Given data:
══════════
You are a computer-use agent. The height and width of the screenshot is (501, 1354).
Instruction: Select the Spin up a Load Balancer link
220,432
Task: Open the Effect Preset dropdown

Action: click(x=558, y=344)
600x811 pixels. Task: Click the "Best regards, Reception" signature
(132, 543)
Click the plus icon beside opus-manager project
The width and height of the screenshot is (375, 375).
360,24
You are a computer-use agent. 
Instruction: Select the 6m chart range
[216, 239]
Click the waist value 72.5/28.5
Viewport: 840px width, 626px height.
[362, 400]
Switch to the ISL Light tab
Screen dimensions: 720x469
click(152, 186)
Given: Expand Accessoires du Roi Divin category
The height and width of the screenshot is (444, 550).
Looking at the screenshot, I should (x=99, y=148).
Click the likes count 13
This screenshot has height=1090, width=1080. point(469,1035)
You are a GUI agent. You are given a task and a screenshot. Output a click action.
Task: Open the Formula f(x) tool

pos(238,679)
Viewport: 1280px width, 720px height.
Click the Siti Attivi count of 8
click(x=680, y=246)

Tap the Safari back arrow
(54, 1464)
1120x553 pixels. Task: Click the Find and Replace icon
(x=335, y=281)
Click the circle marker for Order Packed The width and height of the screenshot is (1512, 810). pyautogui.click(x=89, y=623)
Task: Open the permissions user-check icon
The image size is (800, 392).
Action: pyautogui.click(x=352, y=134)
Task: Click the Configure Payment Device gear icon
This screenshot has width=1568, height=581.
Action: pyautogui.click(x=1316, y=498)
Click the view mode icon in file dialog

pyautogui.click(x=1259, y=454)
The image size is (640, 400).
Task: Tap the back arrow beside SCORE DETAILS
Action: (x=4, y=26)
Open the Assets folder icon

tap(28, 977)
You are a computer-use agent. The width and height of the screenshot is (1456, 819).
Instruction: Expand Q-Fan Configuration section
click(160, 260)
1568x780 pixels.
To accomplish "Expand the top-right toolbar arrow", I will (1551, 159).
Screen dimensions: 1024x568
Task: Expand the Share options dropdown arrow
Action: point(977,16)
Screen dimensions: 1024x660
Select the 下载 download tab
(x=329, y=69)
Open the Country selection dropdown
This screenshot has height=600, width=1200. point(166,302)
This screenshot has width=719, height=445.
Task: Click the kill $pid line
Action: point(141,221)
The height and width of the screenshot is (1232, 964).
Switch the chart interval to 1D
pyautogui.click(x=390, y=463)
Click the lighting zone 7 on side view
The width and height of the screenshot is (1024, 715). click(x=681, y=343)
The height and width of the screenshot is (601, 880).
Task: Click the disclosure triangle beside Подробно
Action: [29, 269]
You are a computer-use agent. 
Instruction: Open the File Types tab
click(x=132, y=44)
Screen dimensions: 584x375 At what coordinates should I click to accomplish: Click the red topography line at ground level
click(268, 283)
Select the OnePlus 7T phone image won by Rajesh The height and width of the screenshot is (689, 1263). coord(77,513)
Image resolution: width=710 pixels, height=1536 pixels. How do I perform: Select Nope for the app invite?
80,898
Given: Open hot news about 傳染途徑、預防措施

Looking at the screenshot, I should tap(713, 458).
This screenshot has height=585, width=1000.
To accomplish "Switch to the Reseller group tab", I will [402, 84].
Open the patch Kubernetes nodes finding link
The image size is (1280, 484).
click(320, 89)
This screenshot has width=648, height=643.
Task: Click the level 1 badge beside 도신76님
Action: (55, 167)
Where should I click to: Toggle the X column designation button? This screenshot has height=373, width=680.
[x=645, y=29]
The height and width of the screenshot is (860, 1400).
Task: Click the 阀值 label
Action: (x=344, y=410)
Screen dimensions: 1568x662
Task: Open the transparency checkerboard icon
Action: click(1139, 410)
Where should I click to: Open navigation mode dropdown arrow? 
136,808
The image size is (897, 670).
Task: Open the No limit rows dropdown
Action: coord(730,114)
══════════
Task objective:
The answer must be every line of the listing that holds the word "agent".

Problem solution:
You are a computer-use agent. The height and width of the screenshot is (501, 1354).
You are a computer-use agent. 
You are a GUI agent. You are given a task and a screenshot. Output a click action.
You are a computer-use agent. The width and height of the screenshot is (1456, 819).
You are a computer-use agent. 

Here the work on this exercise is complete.